Thursday, September 24, 2015

Want To Know God?


God is conceived as the Supreme Being and principal object of faith. The concept of God as described by theologians commonly includes the attributes of omniscience (illimitable cognizance), omnipotence (illimitable power), omnipresence (present everywhere), omnibenevolence (perfect goodness), divine simplicity, and sempiternal and compulsory subsistence. In theism, God is the engenderer and sustainer of the macrocosm, while in deism, God is the engenderer, but not the sustainer, of the macrocosm. Monotheism is the credence in the esse of one God or in the oneness of God. In pantheism, God is the macrocosm itself. In atheism, God does not subsist, while God is deemed unknown or unknowable within the context of agnosticism. God has additionally been conceived as being incorporeal (immaterial), a personal being, the source of all moral obligation, and the "greatest conceivable existent". Many eminent medieval philosophers and modern philosophers have developed arguments for and against the subsistence of God.

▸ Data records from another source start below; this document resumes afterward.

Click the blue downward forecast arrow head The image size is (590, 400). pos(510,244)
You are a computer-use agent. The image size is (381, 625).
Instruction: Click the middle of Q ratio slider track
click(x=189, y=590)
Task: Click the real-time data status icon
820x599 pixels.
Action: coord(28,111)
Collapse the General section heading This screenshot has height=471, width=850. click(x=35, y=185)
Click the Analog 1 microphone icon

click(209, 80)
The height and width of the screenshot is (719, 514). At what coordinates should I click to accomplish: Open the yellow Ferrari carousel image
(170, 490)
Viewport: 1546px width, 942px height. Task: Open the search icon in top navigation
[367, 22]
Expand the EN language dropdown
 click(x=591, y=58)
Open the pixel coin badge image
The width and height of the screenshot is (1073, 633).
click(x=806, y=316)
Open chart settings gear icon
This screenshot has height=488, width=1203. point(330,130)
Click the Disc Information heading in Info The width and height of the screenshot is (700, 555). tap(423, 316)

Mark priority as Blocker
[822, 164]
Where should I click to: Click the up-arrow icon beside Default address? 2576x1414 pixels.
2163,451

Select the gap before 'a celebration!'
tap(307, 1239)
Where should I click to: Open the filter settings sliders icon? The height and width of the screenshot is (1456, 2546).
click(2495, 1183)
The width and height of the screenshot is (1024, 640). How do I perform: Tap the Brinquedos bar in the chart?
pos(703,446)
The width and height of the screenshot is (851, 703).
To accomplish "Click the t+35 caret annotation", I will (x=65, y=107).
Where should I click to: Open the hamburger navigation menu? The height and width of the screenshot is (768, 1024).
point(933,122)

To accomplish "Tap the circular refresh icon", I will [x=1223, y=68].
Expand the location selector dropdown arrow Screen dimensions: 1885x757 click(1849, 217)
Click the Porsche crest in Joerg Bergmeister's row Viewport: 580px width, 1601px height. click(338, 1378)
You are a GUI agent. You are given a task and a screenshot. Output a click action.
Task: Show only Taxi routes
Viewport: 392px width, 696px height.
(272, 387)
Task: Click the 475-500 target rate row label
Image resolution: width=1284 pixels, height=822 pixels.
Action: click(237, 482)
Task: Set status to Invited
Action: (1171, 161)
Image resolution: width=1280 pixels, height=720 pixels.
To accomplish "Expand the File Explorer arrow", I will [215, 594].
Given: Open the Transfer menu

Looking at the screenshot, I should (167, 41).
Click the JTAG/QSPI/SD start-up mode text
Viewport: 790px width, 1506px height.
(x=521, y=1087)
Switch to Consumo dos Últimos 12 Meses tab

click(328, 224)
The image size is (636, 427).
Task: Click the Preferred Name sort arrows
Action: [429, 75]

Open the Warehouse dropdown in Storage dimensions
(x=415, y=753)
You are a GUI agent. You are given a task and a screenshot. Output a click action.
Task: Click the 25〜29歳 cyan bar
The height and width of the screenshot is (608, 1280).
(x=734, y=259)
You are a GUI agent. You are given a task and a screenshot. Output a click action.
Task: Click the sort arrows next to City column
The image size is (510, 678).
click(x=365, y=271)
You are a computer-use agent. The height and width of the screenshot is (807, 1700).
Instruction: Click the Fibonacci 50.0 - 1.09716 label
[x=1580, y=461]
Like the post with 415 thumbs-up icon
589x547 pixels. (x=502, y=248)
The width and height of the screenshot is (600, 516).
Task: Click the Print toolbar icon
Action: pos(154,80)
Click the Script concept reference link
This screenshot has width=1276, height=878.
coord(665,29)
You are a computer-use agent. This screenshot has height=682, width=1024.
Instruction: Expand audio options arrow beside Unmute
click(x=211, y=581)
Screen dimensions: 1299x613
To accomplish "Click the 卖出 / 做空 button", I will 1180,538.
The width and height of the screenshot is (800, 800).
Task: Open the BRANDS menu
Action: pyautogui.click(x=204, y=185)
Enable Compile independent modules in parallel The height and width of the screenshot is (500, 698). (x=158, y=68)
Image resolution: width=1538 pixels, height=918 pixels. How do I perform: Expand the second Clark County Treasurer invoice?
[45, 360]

There are many denominations for God, and different denominations are annexed to different cultural conceptions about God's identity and attributes. In the antediluvian Egyptian era of Atenism, possibly the earliest recorded monotheistic religion, this deity was called Aten, premised on being the one "true" Supreme Being and Engenderer of the Macrocosm. In the Hebrew Bible and Judaism, "He Who Is," "I Am that I Am", and the tetragrammaton YHWH are utilized as names of God, while Yahweh and Jehovah are sometimes utilized in Christianity as vocalizations of YHWH. In Judaism, it is prevalent to refer to God by the titular names Elohim or Adonai, the latter of which is believed by some philomaths to descend from the Egyptian Aten. In Islam, the denomination Allah, "Al-El," or "Al-Elah" ("the God") is utilized, while Muslims withal have a multitude of titular names for God. In Hinduism, Brahman is often considered a monistic deity. Other religions have names for God, for instance, Baha in the Bahá'í Faith, Waheguru in Sikhism, and Ahura Mazda in Zoroastrianism.


The many different conceptions of God, and competing claims as to God's characteristics, aims, and actions, have led to the development of conceptions of omnitheism, pandeism, or a perennial philosophy, which postulates that there is one underlying theological truth, of which all religions express a partial understanding, and as to which "the devout in the sundry great world religions are in fact worshipping that one God, but through different, overlapping concepts or noetic images of him.